5. Non-governmental stakeholders need support too, with transparent and equal access to decision-makers, as opposed to those having the greatest financial resources gaining the greatest access. Human capital development must become a priority for the DOT Force, including basic education and continuing vocational training to ensure continual skills upgrading. That has to be in the context of a broader set of active labour market policies, tilted to formal sector job creation, and to address emerging problems around the "brain drain". The implementation and enforcement of democratic trade union rights is a pre-requisite for this. As regards content and wealth creation, including e-commerce and e-government, the presumption should be of developing countries having enhanced access to developed country markets.
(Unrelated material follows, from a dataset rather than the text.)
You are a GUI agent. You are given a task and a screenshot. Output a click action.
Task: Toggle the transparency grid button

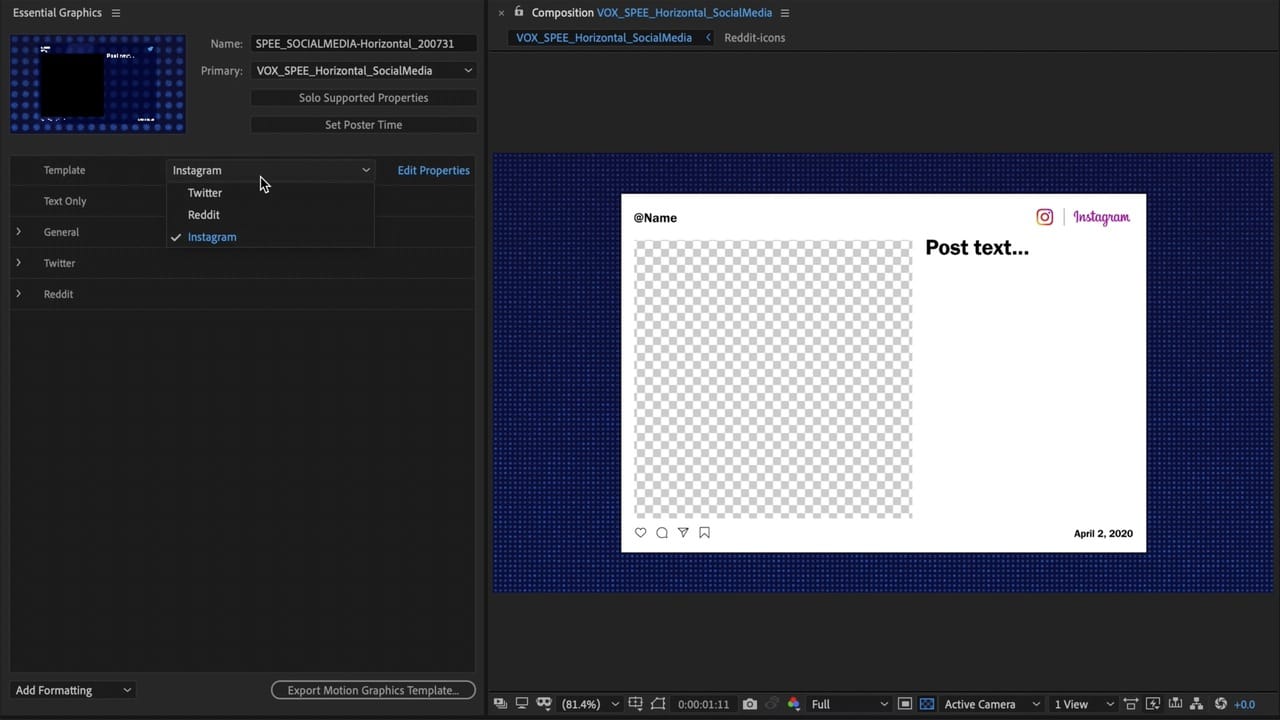[x=927, y=704]
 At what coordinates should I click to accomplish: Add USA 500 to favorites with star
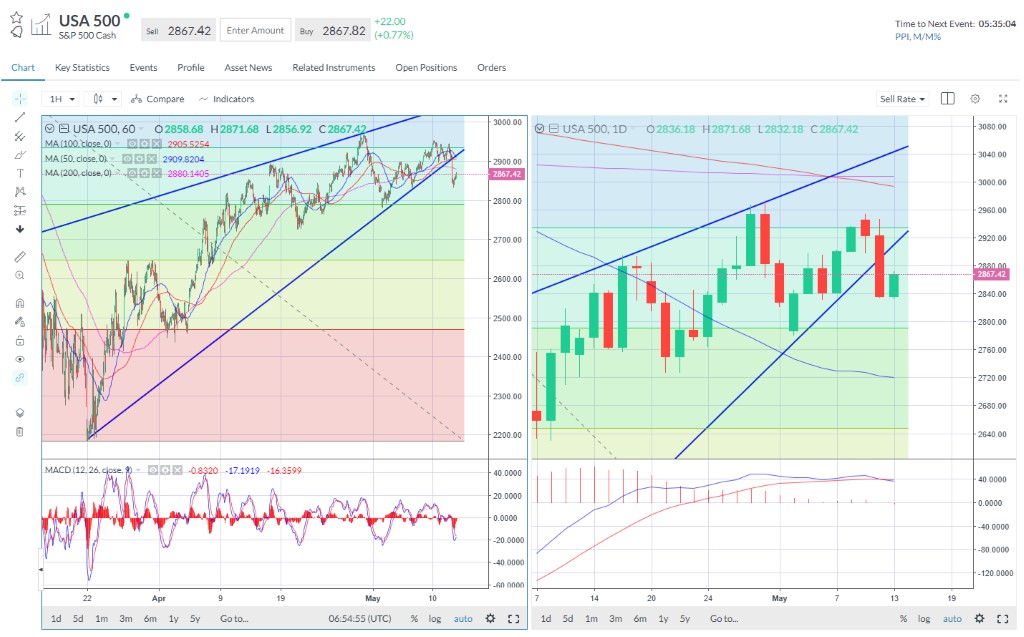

Moreover, wealth creation should be a means to reduce income and other inequalities, and be accompanied by greater worker empowerment and equity through investing in people, both in the public and private sectors. The DOT Force will also need to address the "gender divide", which the "digital divide" is entrenching in many countries. One area of concern is the possible misuse of home working and tele working by the private and public sectors. The potential benefits to employees and employers will only be realised if there is negotiation of agreements over the terms and conditions for these employees. Gender On "privacy" matters there is also a need to protect the information collected on employees – not just users and citizens.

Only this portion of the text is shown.